● What you are asked to do:
What is wanted is every line below from the one with "Click into the Search for actions field" up to and including the one with "Task: Switch to Manual mode", retyped exactly, pictures excluded, nothing else.

● Exercise material:

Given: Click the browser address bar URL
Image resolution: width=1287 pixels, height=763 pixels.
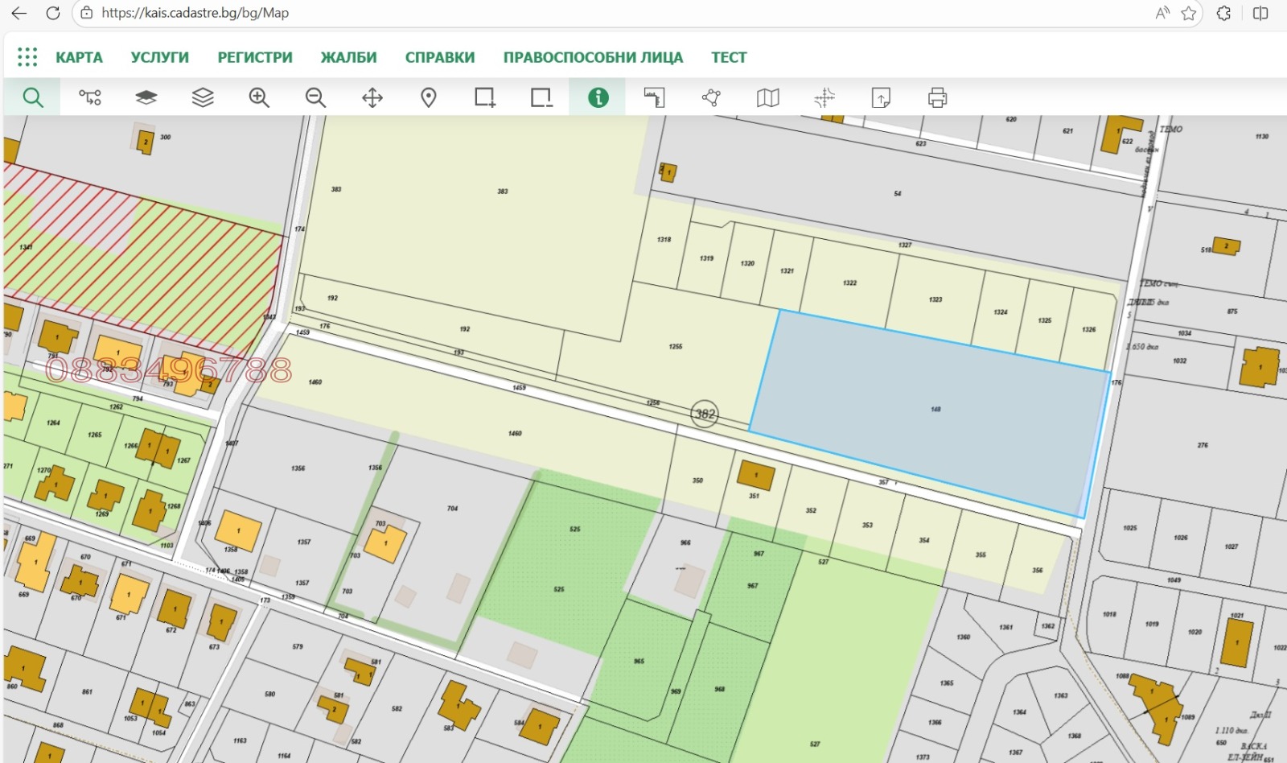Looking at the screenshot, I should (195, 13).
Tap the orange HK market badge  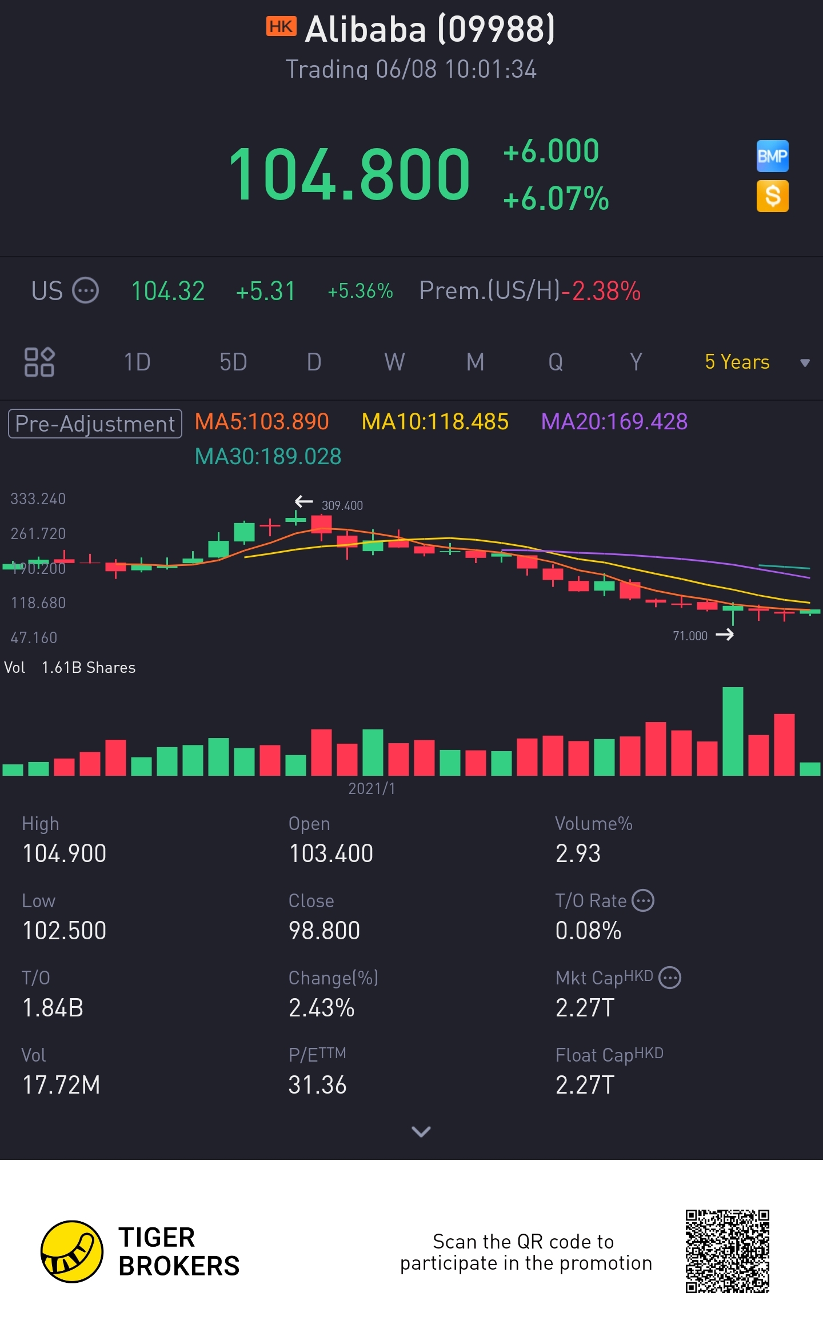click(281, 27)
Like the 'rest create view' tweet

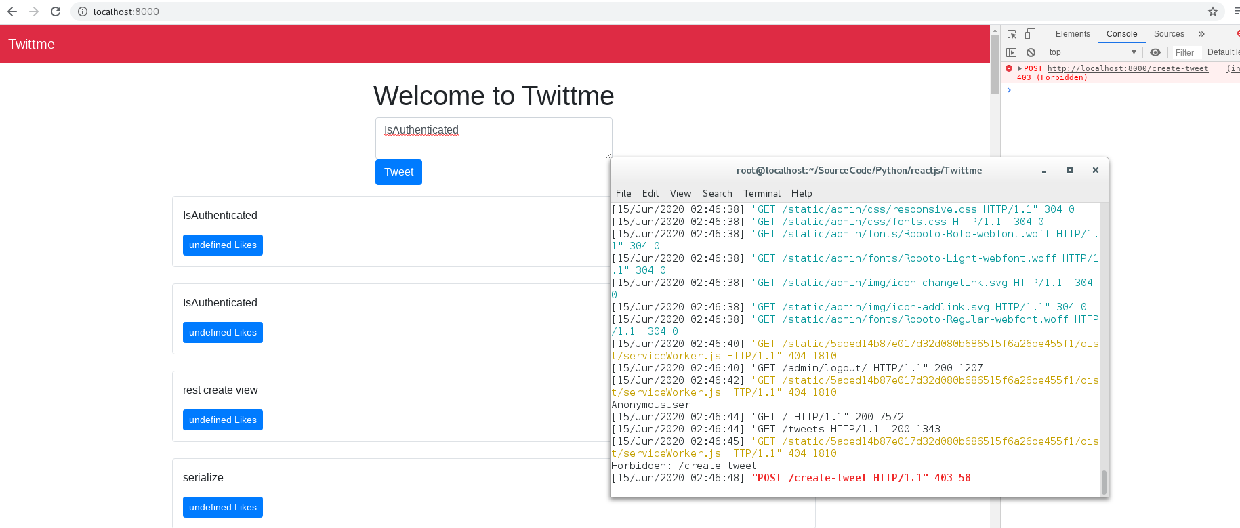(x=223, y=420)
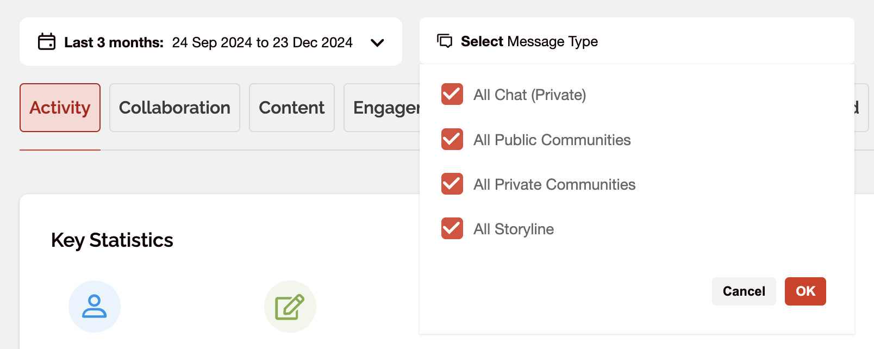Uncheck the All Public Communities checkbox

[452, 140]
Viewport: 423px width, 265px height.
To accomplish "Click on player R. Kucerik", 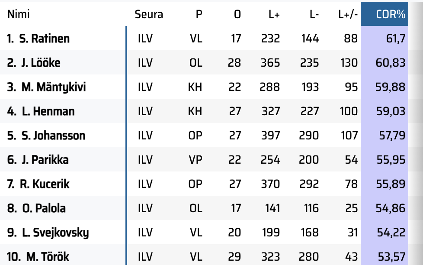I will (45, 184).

---

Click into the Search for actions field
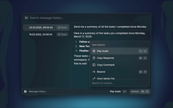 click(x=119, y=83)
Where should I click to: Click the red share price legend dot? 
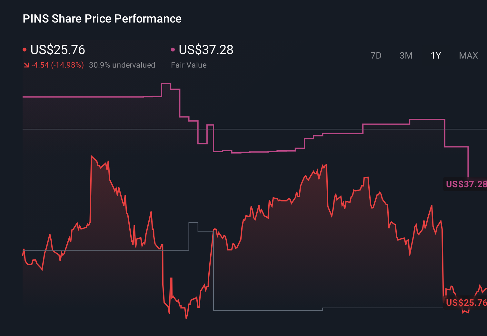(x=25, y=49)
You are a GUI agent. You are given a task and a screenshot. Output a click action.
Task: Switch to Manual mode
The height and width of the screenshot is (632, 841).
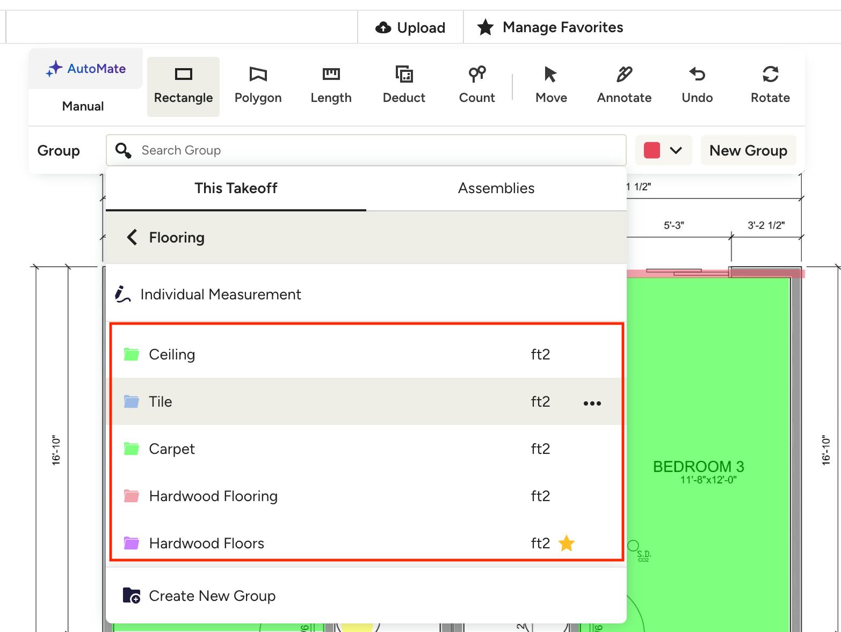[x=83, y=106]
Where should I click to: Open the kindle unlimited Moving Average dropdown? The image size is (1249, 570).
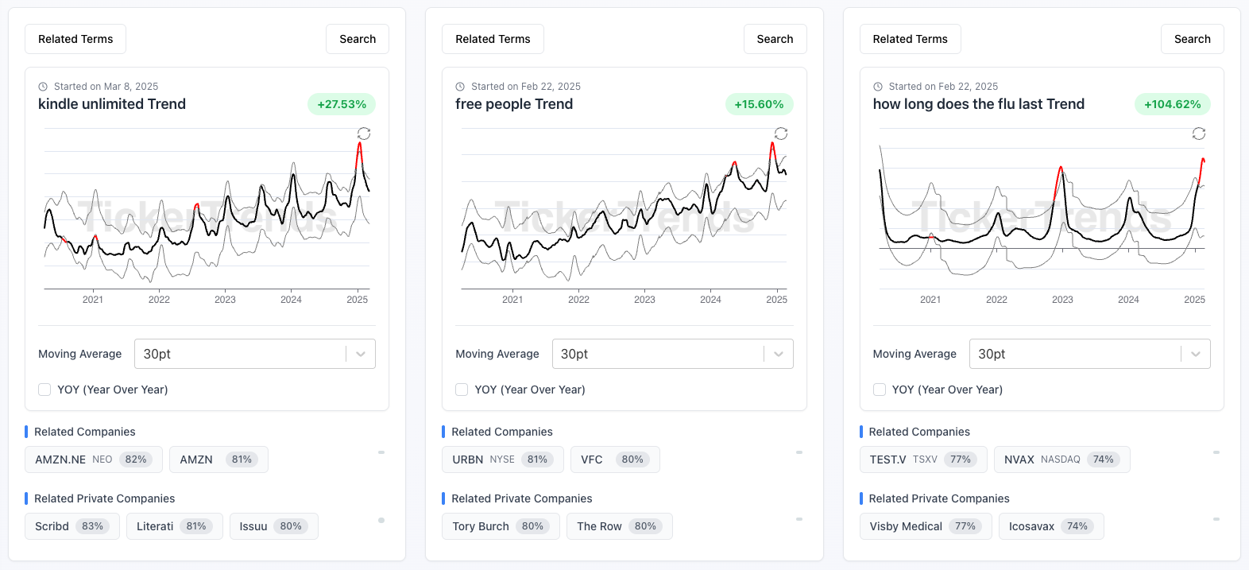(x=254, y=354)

● Task answer:
Click into the Search for actions field
 click(x=119, y=83)
Where should I click to: Click the red share price legend dot? 
(x=25, y=49)
You are a GUI agent. You are given a task and a screenshot. Output a click action.
Task: Switch to Manual mode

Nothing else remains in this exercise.